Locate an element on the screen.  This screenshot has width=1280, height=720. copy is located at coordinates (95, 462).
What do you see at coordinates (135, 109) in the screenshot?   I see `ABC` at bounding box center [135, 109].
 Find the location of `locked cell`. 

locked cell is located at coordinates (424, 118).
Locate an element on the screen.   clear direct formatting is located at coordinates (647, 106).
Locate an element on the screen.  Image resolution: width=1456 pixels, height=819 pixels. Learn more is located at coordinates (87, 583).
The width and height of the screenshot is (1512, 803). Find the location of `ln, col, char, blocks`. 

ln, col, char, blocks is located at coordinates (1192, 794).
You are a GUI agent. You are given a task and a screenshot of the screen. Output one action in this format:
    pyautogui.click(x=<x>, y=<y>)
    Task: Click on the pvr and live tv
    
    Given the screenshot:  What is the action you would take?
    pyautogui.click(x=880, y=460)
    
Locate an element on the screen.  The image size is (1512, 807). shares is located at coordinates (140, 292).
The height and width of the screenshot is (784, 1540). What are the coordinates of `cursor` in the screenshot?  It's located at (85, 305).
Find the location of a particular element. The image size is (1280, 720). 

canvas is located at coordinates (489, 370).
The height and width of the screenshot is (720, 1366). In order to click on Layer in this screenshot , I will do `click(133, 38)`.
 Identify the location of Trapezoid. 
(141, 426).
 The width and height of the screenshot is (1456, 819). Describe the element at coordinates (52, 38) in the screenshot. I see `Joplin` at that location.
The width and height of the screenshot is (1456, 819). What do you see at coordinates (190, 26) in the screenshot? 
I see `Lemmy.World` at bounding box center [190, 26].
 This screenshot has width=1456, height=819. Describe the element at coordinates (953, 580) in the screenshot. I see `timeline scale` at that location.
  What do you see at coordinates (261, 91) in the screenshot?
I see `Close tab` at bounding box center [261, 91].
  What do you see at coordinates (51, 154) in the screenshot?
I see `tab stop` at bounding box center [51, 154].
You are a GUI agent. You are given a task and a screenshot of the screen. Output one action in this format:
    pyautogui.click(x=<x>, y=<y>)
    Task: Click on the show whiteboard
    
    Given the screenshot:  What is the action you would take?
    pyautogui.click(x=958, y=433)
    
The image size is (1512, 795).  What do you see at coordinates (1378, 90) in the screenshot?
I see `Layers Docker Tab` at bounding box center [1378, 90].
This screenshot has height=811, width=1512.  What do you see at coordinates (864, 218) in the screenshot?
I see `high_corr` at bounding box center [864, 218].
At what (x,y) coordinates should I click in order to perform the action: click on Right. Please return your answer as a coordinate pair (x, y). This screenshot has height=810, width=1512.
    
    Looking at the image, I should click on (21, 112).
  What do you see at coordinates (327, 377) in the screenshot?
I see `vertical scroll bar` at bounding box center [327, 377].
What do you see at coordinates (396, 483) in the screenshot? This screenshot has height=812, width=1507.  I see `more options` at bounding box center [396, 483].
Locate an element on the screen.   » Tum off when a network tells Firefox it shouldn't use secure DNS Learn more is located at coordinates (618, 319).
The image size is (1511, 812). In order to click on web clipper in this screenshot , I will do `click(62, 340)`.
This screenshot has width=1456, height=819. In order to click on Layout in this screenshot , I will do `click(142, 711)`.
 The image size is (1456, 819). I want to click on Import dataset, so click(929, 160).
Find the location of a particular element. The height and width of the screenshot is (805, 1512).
= = =
◆ Exercise details
Format every line of the records above as a Markdown table with the columns Row and Line. Number the lines in order and leave out the blank ones.

◆ Expected answer
| Row | Line |
|---|---|
| 1 | Locate an element on the screen.  This screenshot has width=1280, height=720. copy is located at coordinates (95, 462). |
| 2 | What do you see at coordinates (135, 109) in the screenshot?   I see `ABC` at bounding box center [135, 109]. |
| 3 |  Find the location of `locked cell`.  |
| 4 | locked cell is located at coordinates (424, 118). |
| 5 | Locate an element on the screen.   clear direct formatting is located at coordinates (647, 106). |
| 6 | Locate an element on the screen.  Image resolution: width=1456 pixels, height=819 pixels. Learn more is located at coordinates (87, 583). |
| 7 | The width and height of the screenshot is (1512, 803). Find the location of `ln, col, char, blocks`.  |
| 8 | ln, col, char, blocks is located at coordinates (1192, 794). |
| 9 | You are a GUI agent. You are given a task and a screenshot of the screen. Output one action in this format: |
| 10 |     pyautogui.click(x=<x>, y=<y>) |
| 11 |     Task: Click on the pvr and live tv |
| 12 |     Given the screenshot:  What is the action you would take? |
| 13 |     pyautogui.click(x=880, y=460) |
| 14 | Locate an element on the screen.  The image size is (1512, 807). shares is located at coordinates (140, 292). |
| 15 | The height and width of the screenshot is (784, 1540). What are the coordinates of `cursor` in the screenshot?  It's located at (85, 305). |
| 16 | Find the location of a particular element. The image size is (1280, 720).  |
| 17 | canvas is located at coordinates (489, 370). |
| 18 | The height and width of the screenshot is (720, 1366). In order to click on Layer in this screenshot , I will do `click(133, 38)`. |
| 19 |  Identify the location of Trapezoid.  |
| 20 | (141, 426). |
| 21 |  The width and height of the screenshot is (1456, 819). Describe the element at coordinates (52, 38) in the screenshot. I see `Joplin` at that location. |
| 22 | The width and height of the screenshot is (1456, 819). What do you see at coordinates (190, 26) in the screenshot?  |
| 23 | I see `Lemmy.World` at bounding box center [190, 26]. |
| 24 |  This screenshot has width=1456, height=819. Describe the element at coordinates (953, 580) in the screenshot. I see `timeline scale` at that location. |
| 25 |   What do you see at coordinates (261, 91) in the screenshot? |
| 26 | I see `Close tab` at bounding box center [261, 91]. |
| 27 |   What do you see at coordinates (51, 154) in the screenshot? |
| 28 | I see `tab stop` at bounding box center [51, 154]. |
| 29 | You are a GUI agent. You are given a task and a screenshot of the screen. Output one action in this format: |
| 30 |     pyautogui.click(x=<x>, y=<y>) |
| 31 |     Task: Click on the show whiteboard |
| 32 |     Given the screenshot:  What is the action you would take? |
| 33 |     pyautogui.click(x=958, y=433) |
| 34 | The image size is (1512, 795).  What do you see at coordinates (1378, 90) in the screenshot? |
| 35 | I see `Layers Docker Tab` at bounding box center [1378, 90]. |
| 36 | This screenshot has height=811, width=1512.  What do you see at coordinates (864, 218) in the screenshot? |
| 37 | I see `high_corr` at bounding box center [864, 218]. |
| 38 | At what (x,y) coordinates should I click in order to perform the action: click on Right. Please return your answer as a coordinate pair (x, y). This screenshot has height=810, width=1512. |
| 39 |     Looking at the image, I should click on (21, 112). |
| 40 |   What do you see at coordinates (327, 377) in the screenshot? |
| 41 | I see `vertical scroll bar` at bounding box center [327, 377]. |
| 42 | What do you see at coordinates (396, 483) in the screenshot? This screenshot has height=812, width=1507.  I see `more options` at bounding box center [396, 483]. |
| 43 | Locate an element on the screen.   » Tum off when a network tells Firefox it shouldn't use secure DNS Learn more is located at coordinates (618, 319). |
| 44 | The image size is (1511, 812). In order to click on web clipper in this screenshot , I will do `click(62, 340)`. |
| 45 | This screenshot has width=1456, height=819. In order to click on Layout in this screenshot , I will do `click(142, 711)`. |
| 46 |  The image size is (1456, 819). I want to click on Import dataset, so click(929, 160). |
| 47 | Find the location of a particular element. The height and width of the screenshot is (805, 1512). |